WHAT IS NEEDED →
Given the entries that follow, write out exactly the lines starting at the one containing "Task: Enable 开启笔记点赞功能 checkbox" and ending at the one containing "Open the publish", both ends included, and only those.

EXTRACTED DATA →
--- START ---
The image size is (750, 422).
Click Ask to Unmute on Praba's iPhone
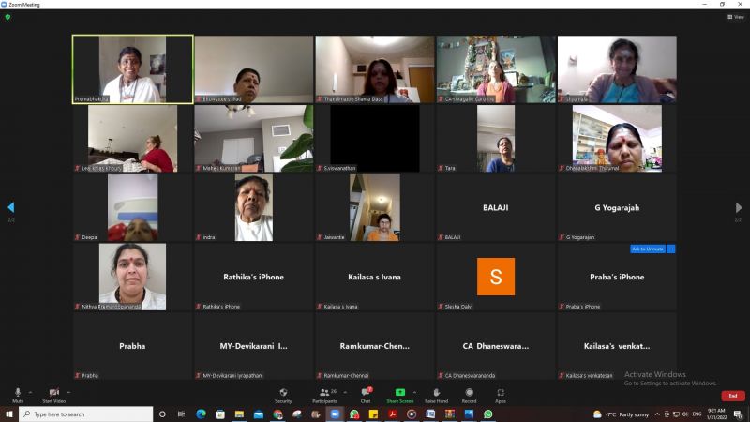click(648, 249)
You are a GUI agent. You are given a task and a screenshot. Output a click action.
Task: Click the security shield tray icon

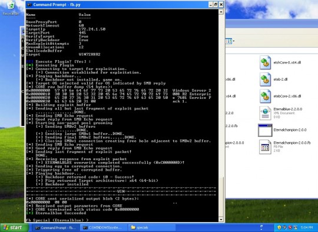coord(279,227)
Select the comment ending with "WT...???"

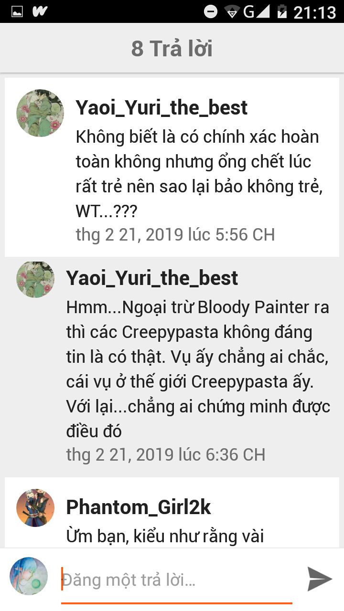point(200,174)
--- END ---
--- START ---
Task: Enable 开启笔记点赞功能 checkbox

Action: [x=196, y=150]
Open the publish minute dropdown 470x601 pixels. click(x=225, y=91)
--- END ---
--- START ---
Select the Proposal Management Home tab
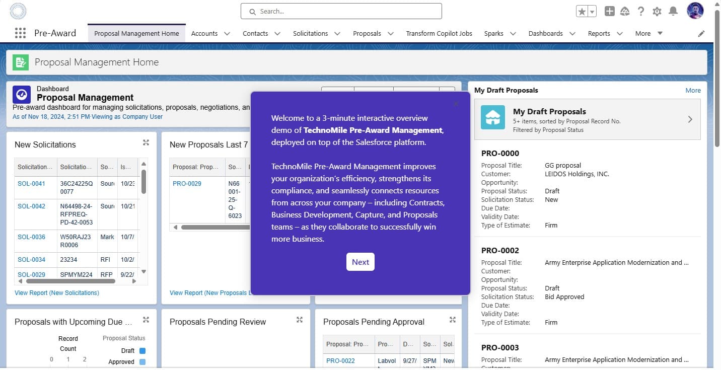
--- END ---
YOUR RESPONSE →
Task: Enable 开启笔记点赞功能 checkbox

Action: [x=196, y=150]
Open the publish minute dropdown 470x601 pixels. click(x=225, y=91)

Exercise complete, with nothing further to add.